The input
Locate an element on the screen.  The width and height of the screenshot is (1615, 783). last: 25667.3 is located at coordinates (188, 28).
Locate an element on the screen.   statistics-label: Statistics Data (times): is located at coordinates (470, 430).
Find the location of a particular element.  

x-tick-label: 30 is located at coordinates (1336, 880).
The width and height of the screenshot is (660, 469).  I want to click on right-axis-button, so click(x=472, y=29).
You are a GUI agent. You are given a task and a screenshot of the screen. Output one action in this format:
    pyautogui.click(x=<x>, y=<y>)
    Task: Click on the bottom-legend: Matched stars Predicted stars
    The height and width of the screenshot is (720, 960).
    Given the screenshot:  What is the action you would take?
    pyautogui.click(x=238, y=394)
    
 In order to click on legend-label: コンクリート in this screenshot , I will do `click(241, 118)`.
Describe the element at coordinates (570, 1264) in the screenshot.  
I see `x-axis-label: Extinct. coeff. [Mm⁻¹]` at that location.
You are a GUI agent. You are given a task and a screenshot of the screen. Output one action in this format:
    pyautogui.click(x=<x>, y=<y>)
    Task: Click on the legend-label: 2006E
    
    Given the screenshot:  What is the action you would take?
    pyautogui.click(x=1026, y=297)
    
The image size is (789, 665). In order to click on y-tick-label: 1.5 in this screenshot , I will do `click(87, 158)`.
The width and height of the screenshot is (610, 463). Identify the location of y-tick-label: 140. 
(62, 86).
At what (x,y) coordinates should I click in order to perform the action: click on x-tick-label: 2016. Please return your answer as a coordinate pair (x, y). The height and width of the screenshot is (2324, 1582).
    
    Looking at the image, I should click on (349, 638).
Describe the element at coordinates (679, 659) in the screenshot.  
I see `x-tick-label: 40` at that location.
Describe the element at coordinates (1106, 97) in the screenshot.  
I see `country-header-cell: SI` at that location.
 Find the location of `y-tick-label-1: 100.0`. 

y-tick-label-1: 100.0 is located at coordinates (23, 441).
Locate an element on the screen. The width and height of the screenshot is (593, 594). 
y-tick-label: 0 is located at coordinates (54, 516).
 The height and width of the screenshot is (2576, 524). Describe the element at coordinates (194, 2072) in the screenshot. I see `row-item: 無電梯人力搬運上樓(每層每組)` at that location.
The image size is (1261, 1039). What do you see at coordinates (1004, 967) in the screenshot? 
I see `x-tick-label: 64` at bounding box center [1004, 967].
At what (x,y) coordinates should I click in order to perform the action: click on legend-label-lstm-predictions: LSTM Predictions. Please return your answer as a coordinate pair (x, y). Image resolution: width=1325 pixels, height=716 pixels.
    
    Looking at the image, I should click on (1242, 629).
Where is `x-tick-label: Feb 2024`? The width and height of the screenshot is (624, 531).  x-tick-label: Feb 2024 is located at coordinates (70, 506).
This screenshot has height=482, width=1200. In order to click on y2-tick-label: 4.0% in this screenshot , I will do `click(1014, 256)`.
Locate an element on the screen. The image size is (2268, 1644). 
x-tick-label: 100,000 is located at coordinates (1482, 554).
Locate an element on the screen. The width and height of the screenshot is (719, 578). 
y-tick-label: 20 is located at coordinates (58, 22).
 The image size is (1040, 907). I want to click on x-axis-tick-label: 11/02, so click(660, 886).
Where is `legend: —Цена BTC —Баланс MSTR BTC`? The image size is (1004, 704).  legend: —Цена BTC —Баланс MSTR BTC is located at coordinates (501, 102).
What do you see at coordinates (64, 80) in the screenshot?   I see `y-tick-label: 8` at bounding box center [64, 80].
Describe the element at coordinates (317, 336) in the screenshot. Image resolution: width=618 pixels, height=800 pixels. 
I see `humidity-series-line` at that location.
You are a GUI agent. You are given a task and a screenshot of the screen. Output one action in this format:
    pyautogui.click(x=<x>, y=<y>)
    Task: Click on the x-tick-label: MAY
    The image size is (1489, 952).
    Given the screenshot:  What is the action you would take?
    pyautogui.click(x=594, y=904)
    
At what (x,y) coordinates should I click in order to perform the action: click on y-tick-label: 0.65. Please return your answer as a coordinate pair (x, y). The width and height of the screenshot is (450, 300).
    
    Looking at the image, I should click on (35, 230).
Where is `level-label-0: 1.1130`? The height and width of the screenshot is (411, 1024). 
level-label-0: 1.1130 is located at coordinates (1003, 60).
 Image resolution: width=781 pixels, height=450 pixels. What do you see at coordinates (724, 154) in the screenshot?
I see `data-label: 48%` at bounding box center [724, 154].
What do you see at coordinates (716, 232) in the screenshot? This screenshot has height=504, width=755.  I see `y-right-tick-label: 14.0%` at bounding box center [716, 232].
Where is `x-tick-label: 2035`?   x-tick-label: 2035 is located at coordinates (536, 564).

Problem details
Rewrite all of the material above, replacing "GUI agent" with "interface agent" everywhere it appears and leaving everything else unchanged.

Solution to this problem
Locate an element on the screen.  The width and height of the screenshot is (1615, 783). last: 25667.3 is located at coordinates (188, 28).
Locate an element on the screen.   statistics-label: Statistics Data (times): is located at coordinates (470, 430).
Find the location of a particular element.  

x-tick-label: 30 is located at coordinates (1336, 880).
The width and height of the screenshot is (660, 469).  I want to click on right-axis-button, so click(x=472, y=29).
You are a interface agent. You are given a task and a screenshot of the screen. Output one action in this format:
    pyautogui.click(x=<x>, y=<y>)
    Task: Click on the bottom-legend: Matched stars Predicted stars
    The height and width of the screenshot is (720, 960).
    Given the screenshot:  What is the action you would take?
    pyautogui.click(x=238, y=394)
    
 In order to click on legend-label: コンクリート in this screenshot , I will do `click(241, 118)`.
Describe the element at coordinates (570, 1264) in the screenshot.  
I see `x-axis-label: Extinct. coeff. [Mm⁻¹]` at that location.
You are a interface agent. You are given a task and a screenshot of the screen. Output one action in this format:
    pyautogui.click(x=<x>, y=<y>)
    Task: Click on the legend-label: 2006E
    
    Given the screenshot:  What is the action you would take?
    pyautogui.click(x=1026, y=297)
    
The image size is (789, 665). In order to click on y-tick-label: 1.5 in this screenshot , I will do `click(87, 158)`.
The width and height of the screenshot is (610, 463). Identify the location of y-tick-label: 140. 
(62, 86).
At what (x,y) coordinates should I click in order to perform the action: click on x-tick-label: 2016. Please return your answer as a coordinate pair (x, y). The height and width of the screenshot is (2324, 1582).
    
    Looking at the image, I should click on (349, 638).
Describe the element at coordinates (679, 659) in the screenshot.  
I see `x-tick-label: 40` at that location.
Describe the element at coordinates (1106, 97) in the screenshot.  
I see `country-header-cell: SI` at that location.
 Find the location of `y-tick-label-1: 100.0`. 

y-tick-label-1: 100.0 is located at coordinates (23, 441).
Locate an element on the screen. The width and height of the screenshot is (593, 594). 
y-tick-label: 0 is located at coordinates (54, 516).
 The height and width of the screenshot is (2576, 524). Describe the element at coordinates (194, 2072) in the screenshot. I see `row-item: 無電梯人力搬運上樓(每層每組)` at that location.
The image size is (1261, 1039). What do you see at coordinates (1004, 967) in the screenshot? 
I see `x-tick-label: 64` at bounding box center [1004, 967].
At what (x,y) coordinates should I click in order to perform the action: click on legend-label-lstm-predictions: LSTM Predictions. Please return your answer as a coordinate pair (x, y). Image resolution: width=1325 pixels, height=716 pixels.
    
    Looking at the image, I should click on (1242, 629).
Where is `x-tick-label: Feb 2024`? The width and height of the screenshot is (624, 531).  x-tick-label: Feb 2024 is located at coordinates (70, 506).
This screenshot has height=482, width=1200. In order to click on y2-tick-label: 4.0% in this screenshot , I will do `click(1014, 256)`.
Locate an element on the screen. The image size is (2268, 1644). 
x-tick-label: 100,000 is located at coordinates (1482, 554).
Locate an element on the screen. The width and height of the screenshot is (719, 578). 
y-tick-label: 20 is located at coordinates (58, 22).
 The image size is (1040, 907). I want to click on x-axis-tick-label: 11/02, so click(660, 886).
Where is `legend: —Цена BTC —Баланс MSTR BTC`? The image size is (1004, 704).  legend: —Цена BTC —Баланс MSTR BTC is located at coordinates (501, 102).
What do you see at coordinates (64, 80) in the screenshot?   I see `y-tick-label: 8` at bounding box center [64, 80].
Describe the element at coordinates (317, 336) in the screenshot. Image resolution: width=618 pixels, height=800 pixels. 
I see `humidity-series-line` at that location.
You are a interface agent. You are given a task and a screenshot of the screen. Output one action in this format:
    pyautogui.click(x=<x>, y=<y>)
    Task: Click on the x-tick-label: MAY
    The image size is (1489, 952).
    Given the screenshot:  What is the action you would take?
    pyautogui.click(x=594, y=904)
    
At what (x,y) coordinates should I click in order to perform the action: click on y-tick-label: 0.65. Please return your answer as a coordinate pair (x, y). The width and height of the screenshot is (450, 300).
    
    Looking at the image, I should click on (35, 230).
Where is `level-label-0: 1.1130`? The height and width of the screenshot is (411, 1024). 
level-label-0: 1.1130 is located at coordinates (1003, 60).
 Image resolution: width=781 pixels, height=450 pixels. What do you see at coordinates (724, 154) in the screenshot?
I see `data-label: 48%` at bounding box center [724, 154].
What do you see at coordinates (716, 232) in the screenshot? This screenshot has height=504, width=755.  I see `y-right-tick-label: 14.0%` at bounding box center [716, 232].
Where is `x-tick-label: 2035`?   x-tick-label: 2035 is located at coordinates (536, 564).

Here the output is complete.